Did you see that video of the cat trying different recipes on TikTok? Or the video of Larry, the Chief Mouser to the Cabinet Office of the United Kingdom at 10 Downing Street chasing a fox? Social media is full of heartwarming, tear-jerking and funny videos about pets. We share short videos of animals behaving funny or in what we perceive to be human-like behavior to our friends all the time. The very first pet video posted on Youtube, titled “Pajamas and Nick Drake”, was uploaded in 2005,
by one of the original founders of the platform, and featured a cat playing with a rope. However, surprisingly the first cat video ever recorded is attributed to Thomas Edison. Yes, that Thomas Edison! Created in 1984 for the kinetoscope, a motion picture device invented by Edison himself, the video featured kittens in boxing gloves fighting in a mini boxing ring and was 20 seconds long.

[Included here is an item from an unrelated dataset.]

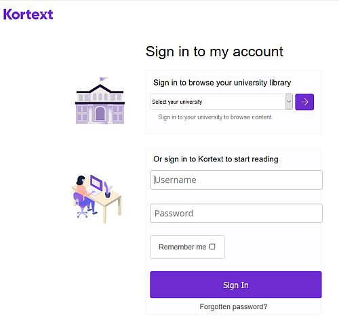Click the Sign in to my account heading

tap(214, 52)
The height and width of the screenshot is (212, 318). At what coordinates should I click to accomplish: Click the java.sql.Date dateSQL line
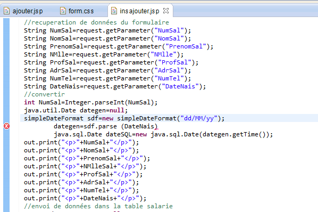pos(163,134)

The tendency to attribute human-like behavior to animals is not new. Mark Twain, Stephen King, T.S Elliot, Patricia Highsmith, Doris Lessing, Ernst Hemingway, and Karl Lagerfeld are only a few famous names who dedicated books to or wrote about their life with their furry companions. Charlotte Brontë herself wrote an entire essay in French contrasting the dispositions of cats to those of humans. Tom & Jerry was my favorite cartoon as a child, I have fond memories of my grandmother reading The Aristocats to me, and Garfield and Puss in Boots are characters loved by children and adults worldwide.
Attributing human-like
behavior to animals is called anthropomorphism and is more common than we think. Projecting human specific qualities onto objects is a universal way for people to perceive the world around, making it easier to connect and empathize. Anthropomorphism is also an excellent stress and anxiety outlet. Pet-directed speech is again surprisingly similar to baby and infant-directed talk and a medical study analyzing dog-directed rhetoric found that the human speakers used the same tonality in talking to both younger and older dogs, suggesting that the speech patterns examined were only an attempt to try and facilitate interactions with non-verbal listeners.

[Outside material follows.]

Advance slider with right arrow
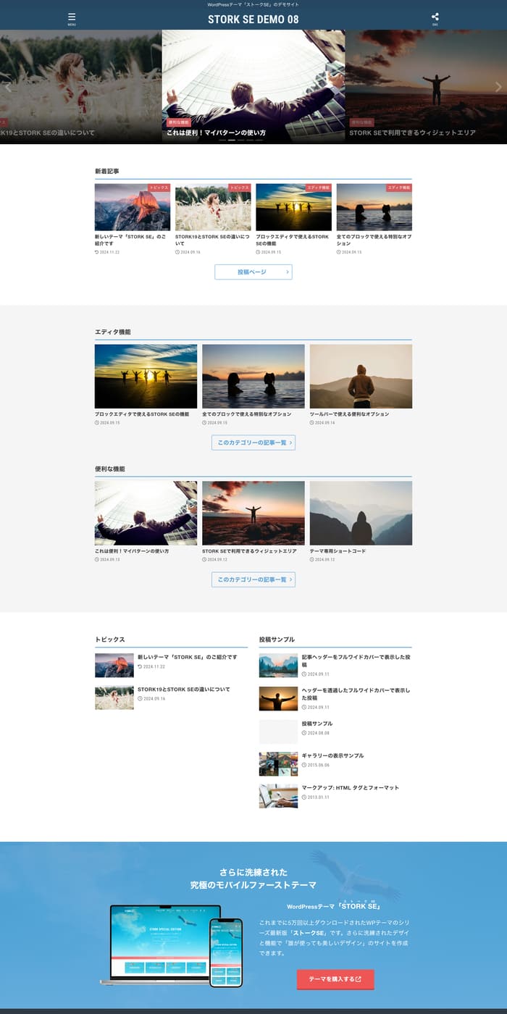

But the most important question remains: can animals understand us back? Despite not being able to determine exactly how much Coco, Fido or Lassie understand from what you are saying, scientists have demonstrated that dogs, cats, monkeys, and even dolphins are in fact capable of understanding some basic spoken language, even if they cannot respond. Maybe pets are the purr-fect conversational partners because they cannot answer back?